During the summer of 2019, US Navy ships near California’s Channel Islands began to report seeing unidentified aircraft in the night sky. When the sightings were recorded, as many as six drones were spotted flying above for prolonged periods.
Last year, documentary filmmaker Dave Beaty shared details about the events focused on the Arleigh Burke-class destroyer USS Kidd. On top of the initial information shared, we now have more details on the events thanks to a Freedom of Information request from The Drive.
The FOI requests confirm details already shared on the events, and give us insight into new events and deck logs from the ships involved to see what staff were doing and how they responded. The investigation also used hundreds of gigabytes of ship location data to figure out where each ship was at the time of the sightings and any other navy or civilian ships nearby.
The Drive was able to get the USS Kidd’s starting location and found four other ships nearby: the USS Rafael Peralta, USS Russell, USS John Finn, and the USS Paul Hamilton. This allowed a full picture of the events to be built.
On July 14, 2019, the first two aircraft, or what the navy refers to as drones, were spotted and mentioned in the USS Kidd log. Soon after the sighting, the ship went into a condition of restricted communications, which allows it to bolster its security and focus on the “threat.” During this time, the ships would use their EMCON system to minimize their electronic signature.
Around 10 minutes after the sighting, the USS Kidd notified the USS Rafael Peralta of the situation, with sightings being logged by the USS John Finn. Not long after, one of the drones hovering above the USS Rafael Peralta deck began flashing white and was logged by the crew. It was also able to match the speed of the ship.

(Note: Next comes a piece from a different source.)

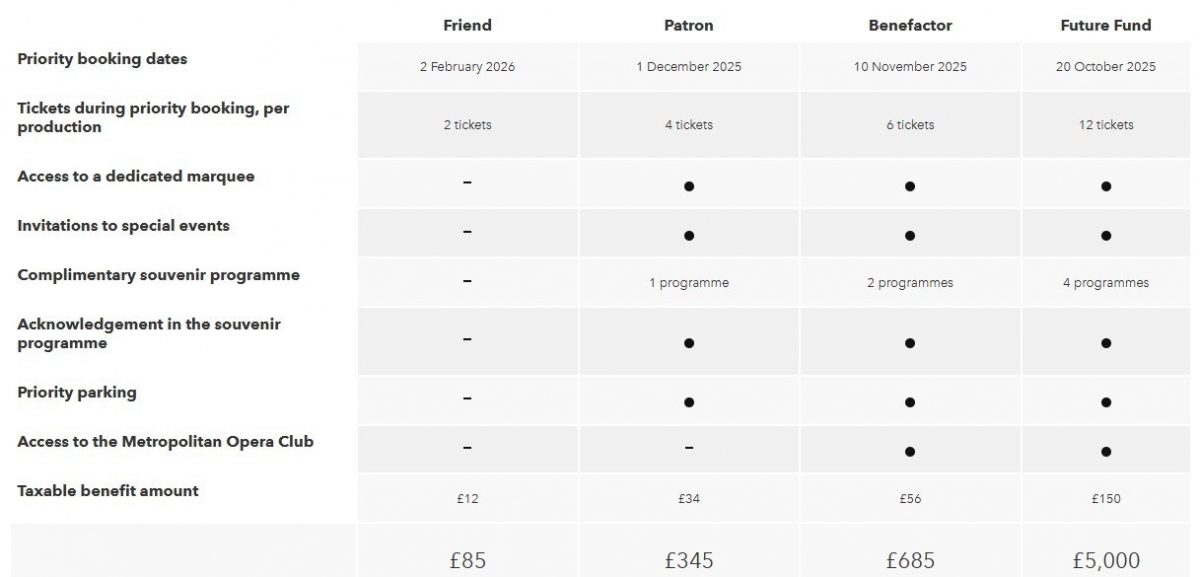Click Future Fund's Metropolitan Opera Club dot
The width and height of the screenshot is (1200, 577).
pyautogui.click(x=1106, y=451)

The sightings happened again on the following night, with the same things happening. To make sure it wasn’t a nearby ship’s drone in the air. The navy got in touch with the nearby vessels and began to ask questions surrounding the incidents. One of the nearby ships did have a drone, but it couldn’t fly more than a few feet from it and would not stay in the air for the 90 minutes that the one spotted did.
As we still don’t know what, how, or why the drones were hovering above the navy ships in 2019, it has raised more questions than answers with the release of this new information. Were the drones a part of top-secret military testing that the ship crews didn’t know about, or was it a nearby hidden boat flying a drone way too close to the ships?
The Drive is still investigating the incidents further, with updates to come if anything interesting is found. Until then, we don’t have any more information on the drones, and it really makes you think about what was going on during the nights and if the drones existed at all.